>> Start EXCERPT PROVIDED

That is brown rot.  Most likely confined to those areas around windows, door and openings where water intrusion occurred from lack of maintenance.


----------



## SarahFair (Aug 3, 2011)

Is water damage something to head for the hills over?


----------



## jonkayak (Aug 3, 2011)

We have seen great success with offers of 40% of the asking price when dealing with HUD properties. The realtor might not want to write it up but I have been surprised how often they have accepted the offers.


----------



## golffreak (Aug 3, 2011)

SarahFair said:


> Is water damage something to head for the hills over?



Not necessarily. But, it can cause mold which opens up a whole new set of problems.


----------



## Reel Big-uns (Aug 3, 2011)

If it's rot and not termites then the problem would not be near as bad due to not having to worry about getting rid of the termite infestation to  eliminate future damage after repairs are done. You will still need to gain access to the walls interior to see how far the damage extends. The only concerns of it being moisture rot is to have the areas that are damaged properly repaired, shielded and sealed  to insure, especially around doors, windows, and corners, moisture can not seep back in from the outside and cause future damage. You will have to determine if the extend of damage and repair cost is something you are willing to take on. You'll also need to find out if the electrical service panel and wiring is adequate to handle the demands for your electrical needs and also the type and condition of the pluming and septic draining system and if the house has insulation. If this is something you want, I wish you good luck in finding it do-able.


----------



## dawg2 (Aug 3, 2011)

The fourth pic definitely looks like a combo of rot and termites.  I would buy the property and tell them the house is junk.  Go LOW.


----------



## Gaducker (Aug 3, 2011)

dawg2 said:


> The fourth pic definitely looks like a combo of rot and termites.  I would buy the property and tell them the house is junk.  Go LOW.




Picture number four is most definitely termite damage.

I would take a screw driver and EXPLORE every window on the ground floor and then go tell em the house is eat up......


----------



## MTMiller (Aug 3, 2011)

are their a bunch of little "wings" all around there?  Termites will leave them.  Dig a little bit above or below and you should see them unless someone treated it already.  They don't like sunlight so you likely won't see any in the open.

If other 5 acre properties are listed for $64,900 with water available, no way I would buy that house and land for over that.  I would dig deeper you probably have a lot more damage.   The lack of water on the property would be a deal breaker for me unless I was sure a well could be dug.


----------



## SarahFair (Aug 3, 2011)

I drug the SO back over there tonight with a little more knowledge on termites and rot. The SO thought it was termites from the pictures but when he saw it in person decided it was water damage.
I took a knife with me and stabbed around the damaged areas and didn't find any soft spots.

>> End EXCERPT PROVIDED

- _TASK INSTRUCTIONS_:
1) Translate this sentence from the forum thread into Spanish: "Picture number four is most definitely termite damage."
2) In the listing below, locate every line containing the string "button" and copy each of those lines.

>> Start DATA

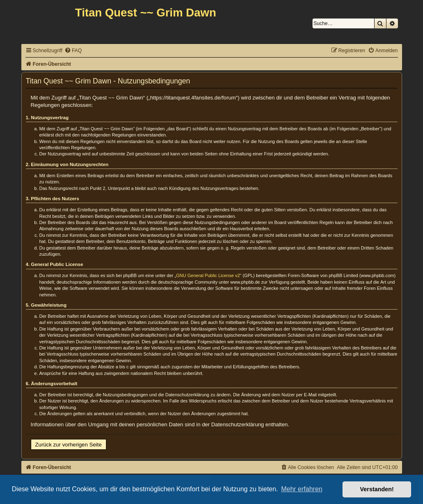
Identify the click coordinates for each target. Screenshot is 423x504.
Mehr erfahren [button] (301, 489)
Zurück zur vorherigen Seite (69, 444)
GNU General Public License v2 (208, 275)
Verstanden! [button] (377, 489)
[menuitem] (73, 51)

>> End DATA

- _FINAL ANSWERS_:
1) La imagen número cuatro es, sin lugar a dudas, daño causado por termitas.

2)
Mehr erfahren [button] (301, 489)
Verstanden! [button] (377, 489)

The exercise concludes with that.